We are not finished, yet. We now need to consider how much carbon we can combine with oxygen before the increased greenhouse effect caused by the resulting carbon dioxide generates irreversible changes in the Earth's climate. The "tipping point" of the climate catastrophe is often estimated as that corresponding to a temperature increase of 2 deg C and, in order not to exceed it, we should not release more than about 10+12 t of CO2 in the atmosphere. That corresponds to 3.7x10+11 t of carbon (5). This is about one third of Rogner's global reserve estimate. So, at this point, we don't have a century any more, but only about three-four decades (and note that the estimation of what we can burn and still avoid catastrophe may have been optimistic. See also here for a more detailed estimate that takes into account different kinds of fuels).
You see how misleading it can be to list carbon resources as if they were soldiers lined up for battle. Not everything that exists inside the Earth's crust can be extracted and burned and we can't afford to extract and burn everything that could be extracted without wrecking the atmosphere. Taking into account the various factors involved, we went down from more than a million years of supply to just a few decades.
But, of course, calculating the number of remaining years at constant production rates is also misleading. In practice, fuel production rates have never been constant over history; rather, the production tends to follow a "bell shaped" curve that peaks and then declines. Today, we may be close to the peak (See e.g. here). Will the impending decline save us from catastrophic climate change? At present, we cannot say; too many are the uncertainties involved in these estimates. What we can say is that we are not facing centuries of abundance, but a decline which might even very rapid, considering the possibility of a "Seneca collapse."
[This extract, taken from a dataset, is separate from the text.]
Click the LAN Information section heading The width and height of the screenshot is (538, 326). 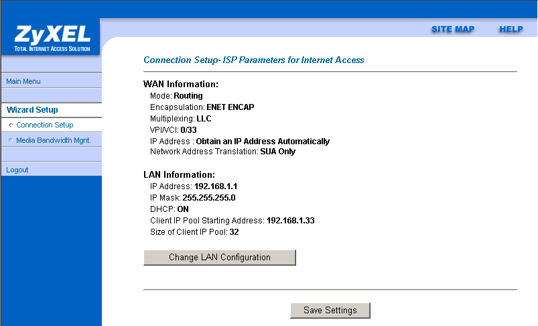tap(179, 174)
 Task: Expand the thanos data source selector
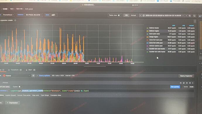coord(16,76)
In short, the age of fossil fuels is ending. It is time to take note of that and move to something else.
(1) M. Vandenbroucke, C. Largeau, Kerogen origin, evolution and structure, Organic Geochemistry, Volume 38, Issue 5, May 2007, Pages 719-833, ISSN 0146-6380, http://dx.doi.org/10.1016/j.orggeochem.2007.01.001.
2. Falkowski, P., R.J. Scholes, E. Boyle, J. Canadell, D. Canfield, J. Elser, N. Gruber, et al. 2000. “The Global Carbon Cycle: A Test of Our Knowledge of Earth as a System.” Science 290 (5490) (October 13): 291–296. doi:10.1126/science.290.5490.291. http://www.sciencemag.org/content/290/5490/291.abstract.
(3) Muehlbauer, Michael J., and Alan K. Burnham. 1984. “Heat of Combustion of Green River Oil Shale.” Industrial & Engineering Chemistry Process Design and Development 23 (2) (April): 234–236. doi:10.1021/i200025a007. http://dx.doi.org/10.1021/i200025a007.
(4) Rogner, H-H. 1997. “AN ASSESSMENT OF WORLD HYDROCARBON RESOURCES.”
Annual Review of Energy and the Environment 22 (1) (November 28): 217–262. doi:10.1146/annurev.energy.22.1.217. http://www.annualreviews.org/doi/abs/10.1146/annurev.energy.22.1.217?journalCode=energy.2.
(5) IPCC. Climate Change 2013: The Physical Science Basis. (Cambridge University Press, 2014).